━━━━━ INFORMATION SHOWN ━━━━━

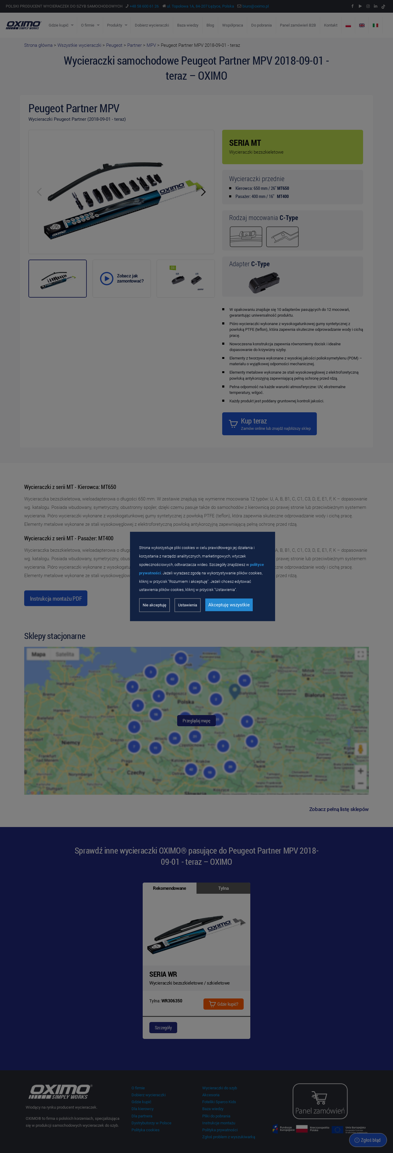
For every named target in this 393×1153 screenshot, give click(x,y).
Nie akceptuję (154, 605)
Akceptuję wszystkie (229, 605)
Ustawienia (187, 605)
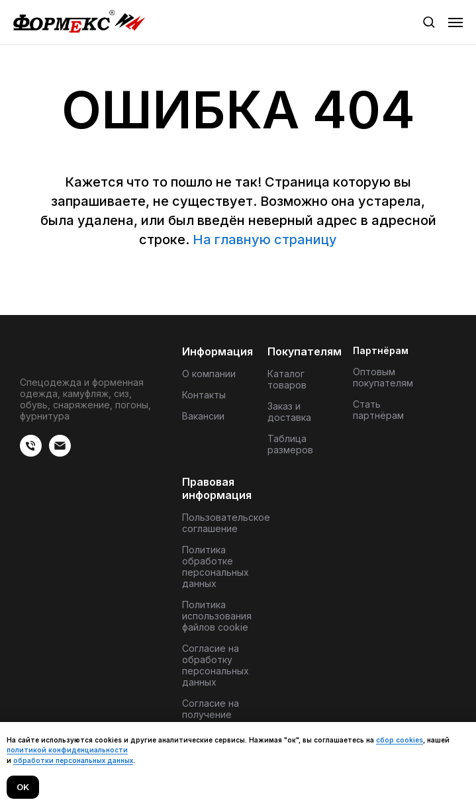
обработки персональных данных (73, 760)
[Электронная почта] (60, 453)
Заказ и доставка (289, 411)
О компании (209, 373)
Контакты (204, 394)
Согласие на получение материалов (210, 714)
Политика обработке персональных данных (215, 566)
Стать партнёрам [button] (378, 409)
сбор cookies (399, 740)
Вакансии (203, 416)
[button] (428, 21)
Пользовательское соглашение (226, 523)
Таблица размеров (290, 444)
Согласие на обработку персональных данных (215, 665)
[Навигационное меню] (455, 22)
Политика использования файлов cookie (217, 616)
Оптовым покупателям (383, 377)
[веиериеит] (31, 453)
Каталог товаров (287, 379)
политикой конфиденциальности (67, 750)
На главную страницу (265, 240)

━━━━━
━━━━━ INFORMATION SHOWN ━━━━━

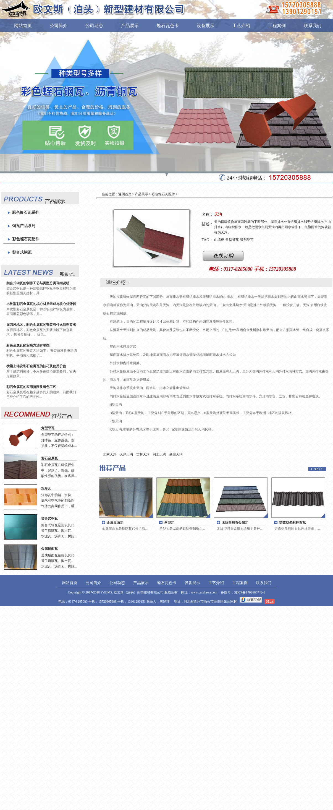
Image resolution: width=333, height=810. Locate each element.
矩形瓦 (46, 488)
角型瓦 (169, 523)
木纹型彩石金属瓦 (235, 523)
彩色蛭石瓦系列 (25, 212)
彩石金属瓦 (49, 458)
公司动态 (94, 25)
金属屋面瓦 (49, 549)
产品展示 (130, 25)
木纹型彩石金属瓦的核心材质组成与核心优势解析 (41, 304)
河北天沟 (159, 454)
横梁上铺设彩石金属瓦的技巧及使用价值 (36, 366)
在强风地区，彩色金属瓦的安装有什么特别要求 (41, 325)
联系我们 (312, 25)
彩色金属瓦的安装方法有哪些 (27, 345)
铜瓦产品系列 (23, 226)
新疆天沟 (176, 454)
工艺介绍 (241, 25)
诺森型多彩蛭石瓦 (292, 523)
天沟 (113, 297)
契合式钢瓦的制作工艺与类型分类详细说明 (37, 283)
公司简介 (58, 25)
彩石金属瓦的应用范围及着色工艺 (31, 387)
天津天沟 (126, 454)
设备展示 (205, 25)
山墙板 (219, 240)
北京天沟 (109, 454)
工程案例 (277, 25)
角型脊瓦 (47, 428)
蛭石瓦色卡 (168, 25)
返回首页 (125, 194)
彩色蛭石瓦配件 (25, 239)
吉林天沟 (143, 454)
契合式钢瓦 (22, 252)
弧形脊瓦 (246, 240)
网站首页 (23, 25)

━━━━━

**EXERCISE AIM**
Gather every line of the material above that contains the string "персональных", matching case exactly.

**THE OUTPUT**
обработки персональных данных (73, 760)
Политика обработке персональных данных (215, 566)
Согласие на обработку персональных данных (215, 665)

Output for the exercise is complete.